Direct RNA-sequencing of human cell lines for transcriptome-wide mapping and annotation of 3' tails at single molecule resolution

Abstract

The 3' endonucleolytic cleavage of pre-messenger RNA (pre-mRNA) and successive polyadenylation is a fundamental cellular process in eukaryotes. The 3' terminal regions are known to be polyadenylated by canonical poly(A) polymerases during RNA processing of messenger RNA (mRNA) molecules, however, they are also known to harbor additional UnMapped Regions (UMR) composed of uridylation and guanylation[1]. Although short read sequencing technologies are extensively used to study 3' terminal regions, major limitations of these approaches include their inability to detect homopolymeric sequences and sequence full length isoforms [1-2]. Nanopore sequencing enables the long read sequencing and identification of full length transcripts at a single molecule resolution, however currently there are no tools for systematically analyzing 3' terminal UMRs from direct RNA-sequencing datasets.
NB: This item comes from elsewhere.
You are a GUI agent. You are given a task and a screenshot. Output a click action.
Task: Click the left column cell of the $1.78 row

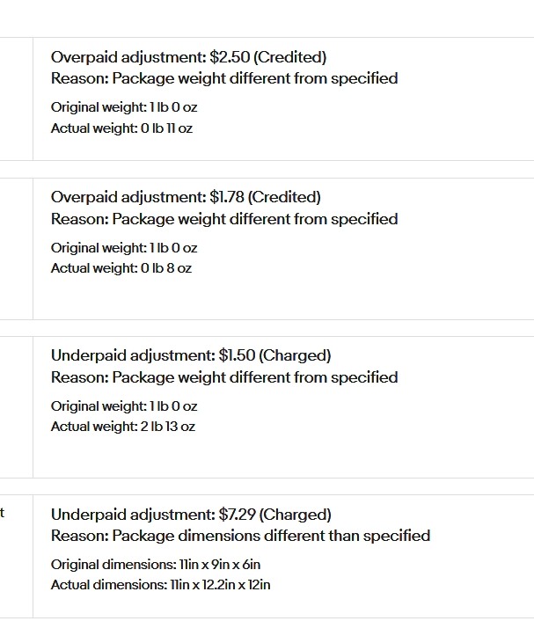[16, 249]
Here, we present RAPTOR (https://github.com/aniram118/RAPTOR), a command line tool for 3' terminal UMR analysis of nanopore direct RNA sequencing data. RAPTOR provides a comprehensive report of UMR sequence information, cognate transcript annotations, nucleotide base composition, conserved hexamer signals and a range of analyses plots at a single molecule resolution. For benchmarking, we sequenced mRNA samples obtained from HepG2 (Liver Hepatocellular Carcinoma) & K562 (Bone Marrow Chronic myelogenous leukemia) cell lines resulting in 243,802 & 598,428 reads respectively. RAPTOR identified high quality UMRs, exhibited median lengths of 201 and 173 nt in HepG2 and K562 transcriptomes respectively. Nucleotide composition analysis of the identified 3' UMRs showed an enrichment for A and U nucleotides in both HepG2 [A: 29%, U: 28%, G:20%, C:23%] and K562 [A : 30%, U: 29%, G:1 9%, C:22%] cells. Several high confidence UMRs were verified by qPCR and sanger sequencing confirming sequence length and identity, respectively. In addition, denovo motif analysis of UMR regions enabled the discovery of several noncanonical motifs beyond Poly A/U patterns. These UMR motifs were identified to be significantly - (p-value <0.01) associated with the established binding motifs of several known RNA Binding Proteins including SART3, HuR (ELAVL1), TIA1 , IGF2BP2/3, PABPCs, PCBPs, SRSFs, HNRNPs and RBM /6, suggesting an unappreciated role of these RBPs in binding to 3' tails of mRNAs.